Far from an isolated incident, Horn claims that by “unequivocally and continually representing on their websites, press releases and advertising media that their products contain no illegal THC,” when they do contain such a chemical, the defendants are “misleading the public at large” as to the nature of their products, which are part of the “bourgeoning” $5 billion hemp-derived CBD health and wellness industry – which includes everything from ingestible elixirs and gummy supplements to anti-aging serums and daily moisturizers. 

“In support of its false advertising and marketing,” which serve as “inducement for consumers to buy its products,” as well as to “attract investors,” the defendants “specifically represent and assert unequivocally that THC is undetectable in its products,” the complaint declares. Such statements, Horn claims, are “unfair, illegal, false, deceptive and/or misleading,” and this, give rise to claims, including Deceptive Business Practices/False Advertising, Fraudulent Inducement, violations of UCC 2-318 Products Liability, Breach of Express Warranty violations of UCC 2-313, negligence, and violations of the Racketeer Influenced and Corrupt Organizations Act, the latter of which is most commonly cited in connection with organized crime prosecutions.

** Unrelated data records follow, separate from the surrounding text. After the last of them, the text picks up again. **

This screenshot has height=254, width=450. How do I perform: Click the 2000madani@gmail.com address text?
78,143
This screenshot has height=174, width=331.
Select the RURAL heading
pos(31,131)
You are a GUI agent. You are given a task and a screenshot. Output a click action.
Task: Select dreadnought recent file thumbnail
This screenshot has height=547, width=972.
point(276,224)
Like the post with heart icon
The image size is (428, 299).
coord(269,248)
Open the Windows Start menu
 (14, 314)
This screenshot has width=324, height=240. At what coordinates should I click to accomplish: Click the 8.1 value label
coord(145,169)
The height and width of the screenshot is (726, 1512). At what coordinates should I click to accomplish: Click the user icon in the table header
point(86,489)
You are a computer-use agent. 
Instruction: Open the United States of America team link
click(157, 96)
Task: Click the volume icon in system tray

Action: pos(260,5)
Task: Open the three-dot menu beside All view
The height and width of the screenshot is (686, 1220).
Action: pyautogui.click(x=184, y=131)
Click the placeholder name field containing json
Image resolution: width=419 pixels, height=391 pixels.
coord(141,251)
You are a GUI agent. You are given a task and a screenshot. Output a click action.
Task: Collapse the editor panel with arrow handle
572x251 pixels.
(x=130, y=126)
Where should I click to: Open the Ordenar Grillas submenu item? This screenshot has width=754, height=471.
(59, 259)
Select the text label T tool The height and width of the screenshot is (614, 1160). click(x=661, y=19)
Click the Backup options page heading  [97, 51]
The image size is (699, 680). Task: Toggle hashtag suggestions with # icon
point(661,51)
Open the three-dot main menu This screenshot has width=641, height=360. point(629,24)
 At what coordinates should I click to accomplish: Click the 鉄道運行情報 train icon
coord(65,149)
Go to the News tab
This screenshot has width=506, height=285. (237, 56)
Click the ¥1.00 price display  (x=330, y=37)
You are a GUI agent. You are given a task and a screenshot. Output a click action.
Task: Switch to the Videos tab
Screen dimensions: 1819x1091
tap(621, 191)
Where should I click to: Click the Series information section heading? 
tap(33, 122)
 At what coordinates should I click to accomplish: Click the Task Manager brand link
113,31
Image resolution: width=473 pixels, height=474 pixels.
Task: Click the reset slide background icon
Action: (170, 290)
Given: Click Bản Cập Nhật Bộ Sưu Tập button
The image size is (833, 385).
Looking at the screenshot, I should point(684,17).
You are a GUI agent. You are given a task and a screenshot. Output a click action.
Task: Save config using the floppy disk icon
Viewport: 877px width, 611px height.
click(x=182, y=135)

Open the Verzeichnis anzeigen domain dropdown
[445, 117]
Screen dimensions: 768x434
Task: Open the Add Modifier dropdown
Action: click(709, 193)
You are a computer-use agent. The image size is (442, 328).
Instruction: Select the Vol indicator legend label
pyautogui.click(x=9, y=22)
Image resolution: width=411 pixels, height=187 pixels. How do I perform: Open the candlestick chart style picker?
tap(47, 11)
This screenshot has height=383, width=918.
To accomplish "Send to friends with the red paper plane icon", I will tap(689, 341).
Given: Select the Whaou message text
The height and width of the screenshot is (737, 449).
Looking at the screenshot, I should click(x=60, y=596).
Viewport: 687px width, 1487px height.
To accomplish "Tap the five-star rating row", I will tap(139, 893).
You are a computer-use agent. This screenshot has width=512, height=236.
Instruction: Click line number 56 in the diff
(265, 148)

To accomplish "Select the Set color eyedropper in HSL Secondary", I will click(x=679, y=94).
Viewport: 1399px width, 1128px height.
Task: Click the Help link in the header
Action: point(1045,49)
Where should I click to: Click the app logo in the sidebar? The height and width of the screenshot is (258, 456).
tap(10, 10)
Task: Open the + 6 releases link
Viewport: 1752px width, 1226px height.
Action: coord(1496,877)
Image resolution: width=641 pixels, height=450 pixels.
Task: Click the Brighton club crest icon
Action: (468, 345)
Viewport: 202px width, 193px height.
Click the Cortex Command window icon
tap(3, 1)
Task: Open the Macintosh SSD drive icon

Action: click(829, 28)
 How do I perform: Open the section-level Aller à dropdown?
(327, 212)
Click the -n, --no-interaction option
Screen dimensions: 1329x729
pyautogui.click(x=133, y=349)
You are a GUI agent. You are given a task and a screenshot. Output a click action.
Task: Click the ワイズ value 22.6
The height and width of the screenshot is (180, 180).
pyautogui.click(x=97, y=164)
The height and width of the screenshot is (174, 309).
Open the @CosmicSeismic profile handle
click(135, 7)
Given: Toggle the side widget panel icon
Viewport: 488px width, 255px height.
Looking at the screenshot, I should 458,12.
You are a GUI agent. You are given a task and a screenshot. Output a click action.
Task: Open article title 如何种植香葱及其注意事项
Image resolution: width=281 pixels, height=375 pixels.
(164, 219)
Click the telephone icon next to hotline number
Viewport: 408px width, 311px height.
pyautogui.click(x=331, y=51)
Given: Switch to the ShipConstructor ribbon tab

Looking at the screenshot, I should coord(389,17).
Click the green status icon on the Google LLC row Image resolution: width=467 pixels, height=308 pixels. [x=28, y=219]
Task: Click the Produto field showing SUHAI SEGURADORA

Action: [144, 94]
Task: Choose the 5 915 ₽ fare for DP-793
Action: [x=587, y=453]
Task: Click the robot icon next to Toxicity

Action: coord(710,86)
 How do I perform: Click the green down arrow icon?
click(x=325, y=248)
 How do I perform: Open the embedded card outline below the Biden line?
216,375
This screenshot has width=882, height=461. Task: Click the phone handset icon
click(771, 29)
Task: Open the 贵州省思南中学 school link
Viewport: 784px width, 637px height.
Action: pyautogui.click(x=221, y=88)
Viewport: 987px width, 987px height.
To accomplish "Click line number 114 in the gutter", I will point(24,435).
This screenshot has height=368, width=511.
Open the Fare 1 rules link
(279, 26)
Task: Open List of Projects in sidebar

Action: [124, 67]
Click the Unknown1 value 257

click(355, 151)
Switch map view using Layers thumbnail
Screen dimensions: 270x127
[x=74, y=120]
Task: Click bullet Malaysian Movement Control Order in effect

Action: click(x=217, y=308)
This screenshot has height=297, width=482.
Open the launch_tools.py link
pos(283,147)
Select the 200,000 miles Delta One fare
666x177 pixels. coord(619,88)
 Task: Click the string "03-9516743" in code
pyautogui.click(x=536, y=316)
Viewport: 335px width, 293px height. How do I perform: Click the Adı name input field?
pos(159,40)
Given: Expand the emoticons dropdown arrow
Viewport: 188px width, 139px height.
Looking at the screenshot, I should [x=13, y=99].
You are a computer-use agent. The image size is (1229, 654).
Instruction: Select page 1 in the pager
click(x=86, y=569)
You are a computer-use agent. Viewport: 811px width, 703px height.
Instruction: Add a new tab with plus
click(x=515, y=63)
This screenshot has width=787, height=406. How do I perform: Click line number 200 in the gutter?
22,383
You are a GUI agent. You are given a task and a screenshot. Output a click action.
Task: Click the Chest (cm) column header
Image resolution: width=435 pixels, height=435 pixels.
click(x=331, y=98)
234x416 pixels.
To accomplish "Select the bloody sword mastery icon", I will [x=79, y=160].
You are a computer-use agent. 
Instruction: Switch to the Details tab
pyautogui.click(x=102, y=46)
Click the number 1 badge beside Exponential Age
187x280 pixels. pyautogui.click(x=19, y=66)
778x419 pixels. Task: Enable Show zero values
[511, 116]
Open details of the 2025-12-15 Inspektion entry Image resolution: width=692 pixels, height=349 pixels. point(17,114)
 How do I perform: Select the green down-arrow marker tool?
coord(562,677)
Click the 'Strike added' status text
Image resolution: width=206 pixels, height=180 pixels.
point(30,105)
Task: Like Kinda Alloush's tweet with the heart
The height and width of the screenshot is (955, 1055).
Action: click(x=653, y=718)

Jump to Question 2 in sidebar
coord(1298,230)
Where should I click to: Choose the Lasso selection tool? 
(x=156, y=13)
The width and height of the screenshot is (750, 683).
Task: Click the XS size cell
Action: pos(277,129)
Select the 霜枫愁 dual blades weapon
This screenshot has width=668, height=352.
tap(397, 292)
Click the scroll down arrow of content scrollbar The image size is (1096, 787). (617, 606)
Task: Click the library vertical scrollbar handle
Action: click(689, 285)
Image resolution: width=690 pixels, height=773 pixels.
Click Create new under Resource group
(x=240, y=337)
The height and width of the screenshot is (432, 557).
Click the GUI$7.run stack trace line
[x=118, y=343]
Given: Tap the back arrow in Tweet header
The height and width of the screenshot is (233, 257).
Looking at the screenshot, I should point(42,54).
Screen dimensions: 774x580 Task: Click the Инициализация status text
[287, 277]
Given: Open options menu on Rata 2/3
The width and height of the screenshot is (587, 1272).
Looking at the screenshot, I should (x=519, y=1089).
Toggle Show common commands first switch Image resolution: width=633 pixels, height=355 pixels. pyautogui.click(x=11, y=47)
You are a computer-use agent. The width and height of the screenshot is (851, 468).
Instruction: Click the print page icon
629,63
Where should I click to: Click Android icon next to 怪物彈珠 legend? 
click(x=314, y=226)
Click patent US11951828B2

Horn’s suit – fresh from a court’s thumbs up that claims for fraudulent inducement and civil RICO may proceed to trial – comes amidst an explosion of CBD-centric products in the $445-plus billion beauty industry and the $3.72 trillion wellness space, with mainstream retailers, such as Neiman Marcus, Urban Outfitters, Whole Foods, CVS, and Walgreens, rushing to stock these products in their stores and online. 

Michael Flanagan, newly appointed CEO of Las Vegas-based consumer products and technology company, BoxScore Brands, asserted early this month that “Cannabis and other alternative wellness products today resemble the tech industry 25 years ago. The opportunities are broad and consumer adoption is expanding rapidly.”

*Douglas and Cindy Horn v. Medical Marijuana, Inc., Dixie Elixirs and Edibles, Red Dice Holdings, LLC, and Dixie Botanicals, 1:15-cv-00701 (WDNY).